From the way he says it—like it’s not a curse.

Like it’s a revelation.

“You don’t have me,” I whisper.

“Don’t I?” He steps closer. “Your body knows the truth. Your magic knows it. Even your hatred bends toward me.”

“You don’t know me.”

“I know your pulse,” he says, reaching out. “I know the way your breath hitches when I’m near. I know the taste of your blood on my tongue.”

His fingers brush my wrist.

Heat explodes.

I gasp. My vision whites out. My body arches toward him, unbidden.

“Stop,” I choke.

He doesn’t. His hand slides up my arm, slow, deliberate. “You want me to stop?”

“Yes.”

But my voice is weak. My skin burns. My heart races.

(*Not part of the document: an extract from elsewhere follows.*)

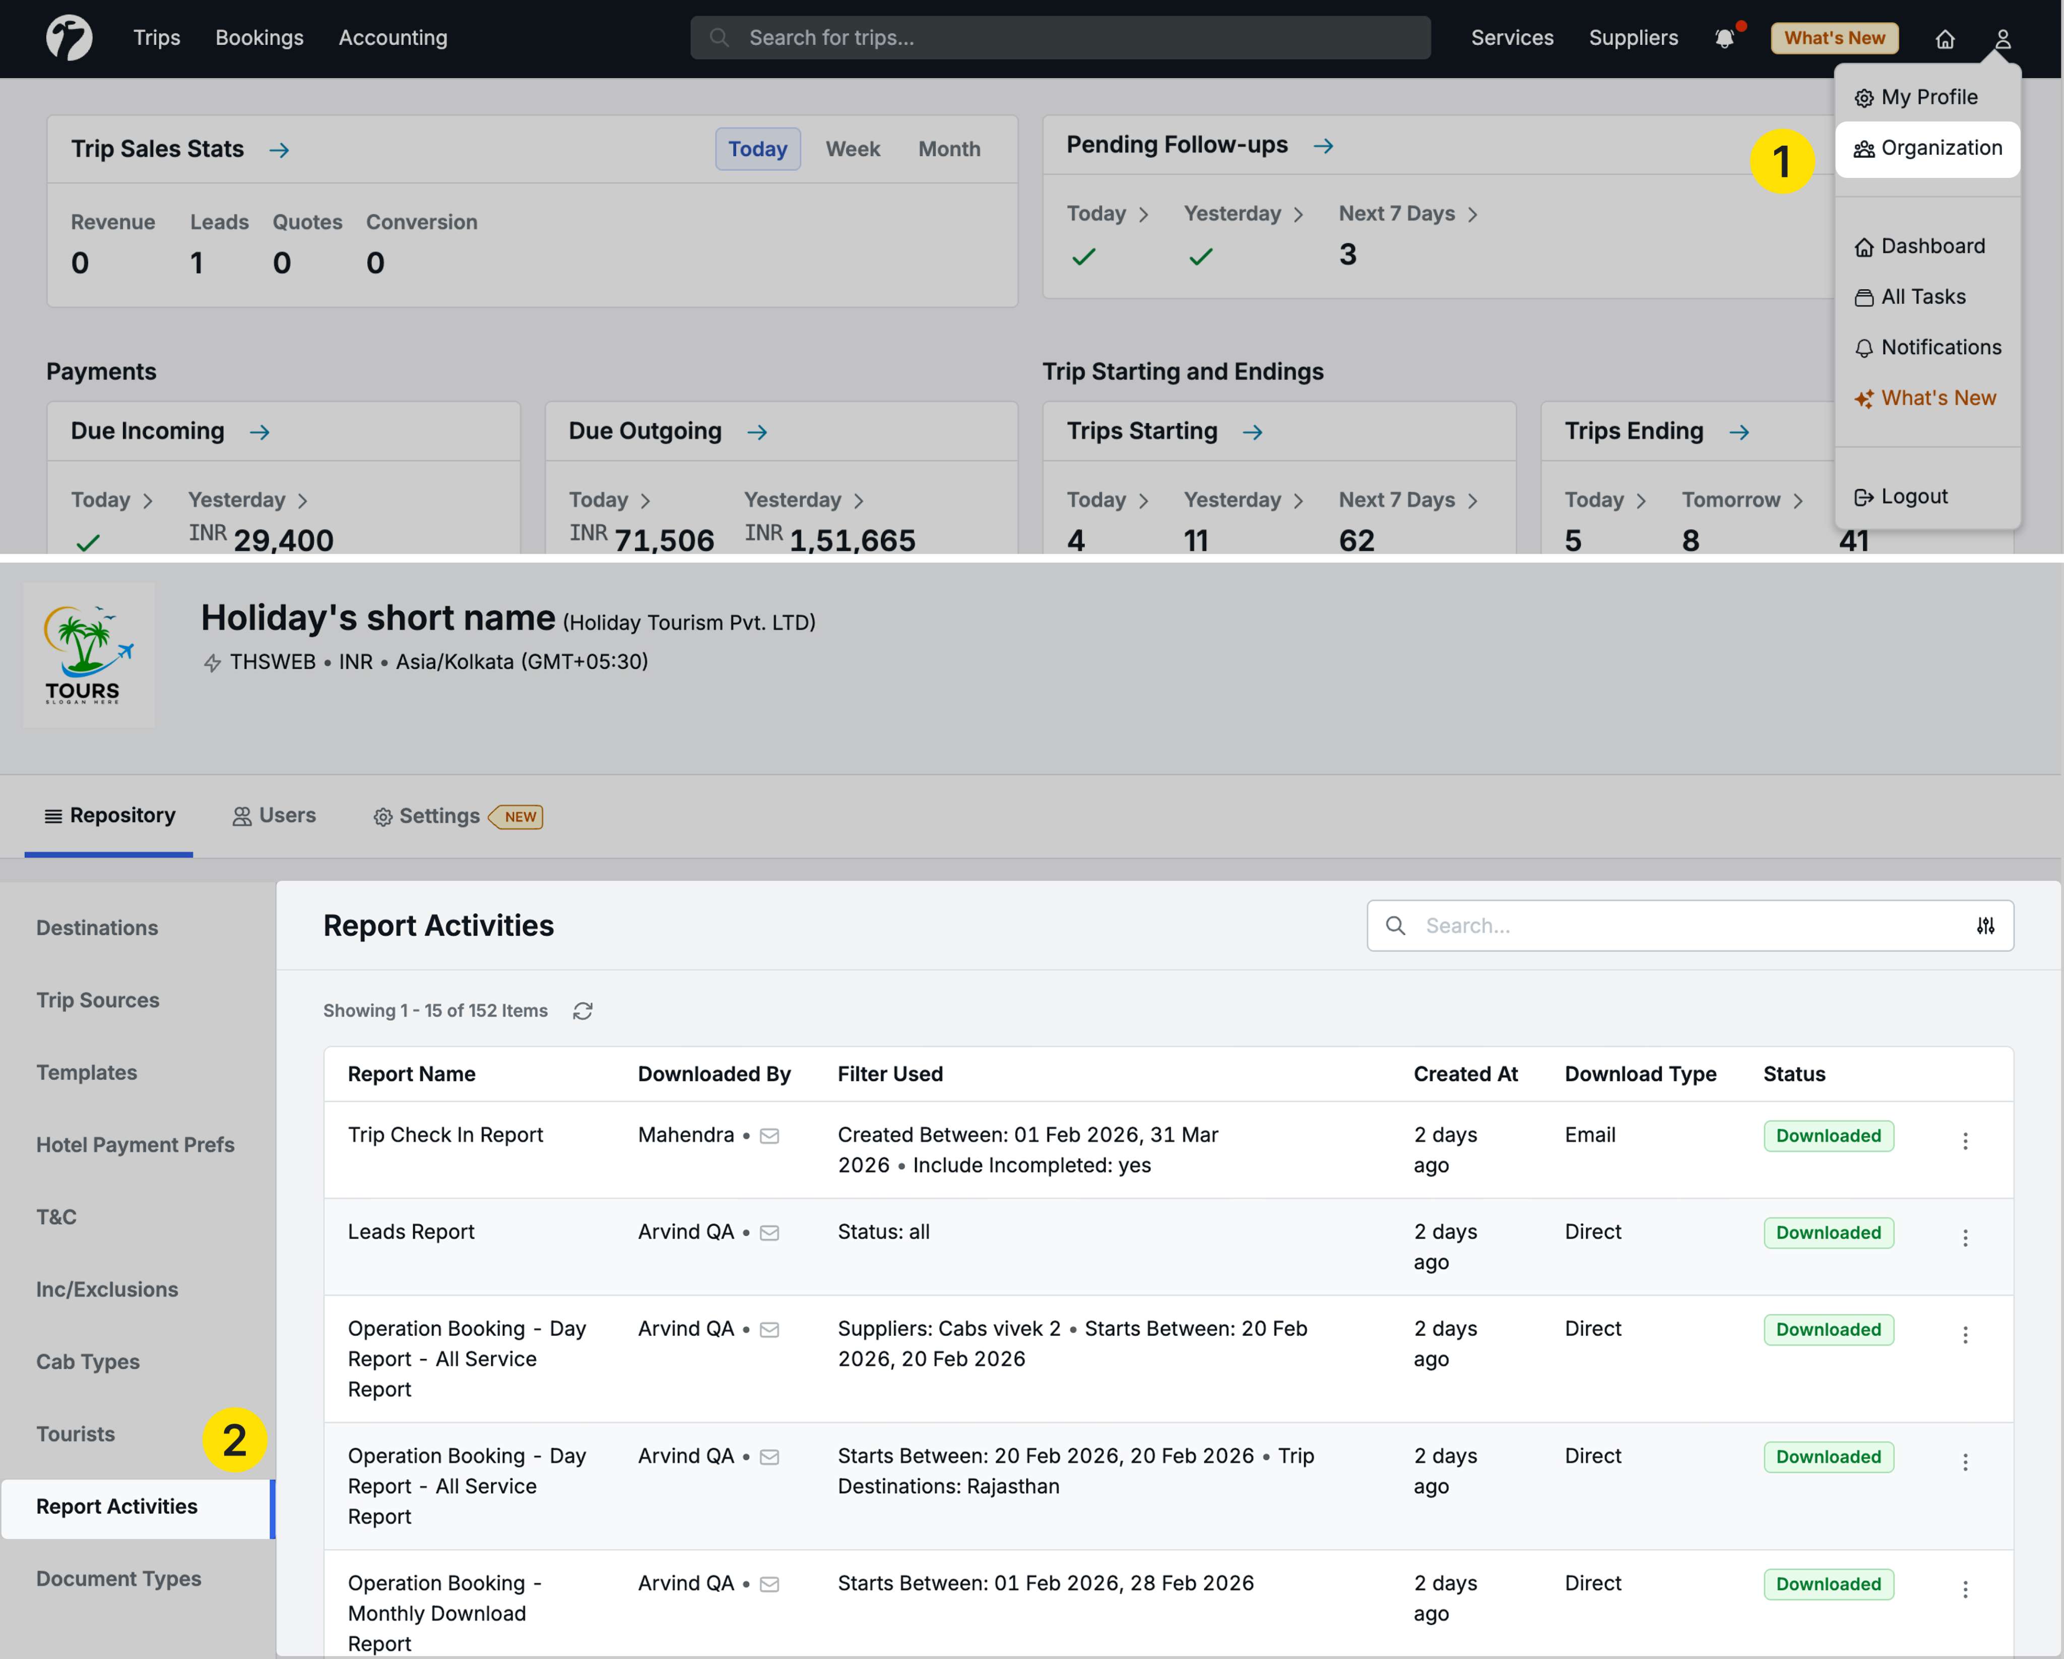2064x1659 pixels.
Task: Choose Organization from the profile menu
Action: pos(1927,148)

“Then say it again,” he murmurs. “Say it like you mean it.”

I open my mouth—

And the bond flares.

Fire races through my veins. I cry out, collapsing to my knees. The sigil on my chest burns like a brand.

“You’re lying,” he says, kneeling beside me. “And the bond knows it.”

I look up at him, tears in my eyes. “I hate you.”

Another wave of pain.

He cups my face. “No, you don’t.”

“I came here to kill you.”

“And yet, here you are. Still breathing. Still close.”

His thumb brushes my lip. “Still wanting.”

I close my eyes. I can’t fight this. Not the bond. Not him. Not the truth.

“Lie to me again,” he says, his voice a whisper against my skin, “and the bond will burn you alive.”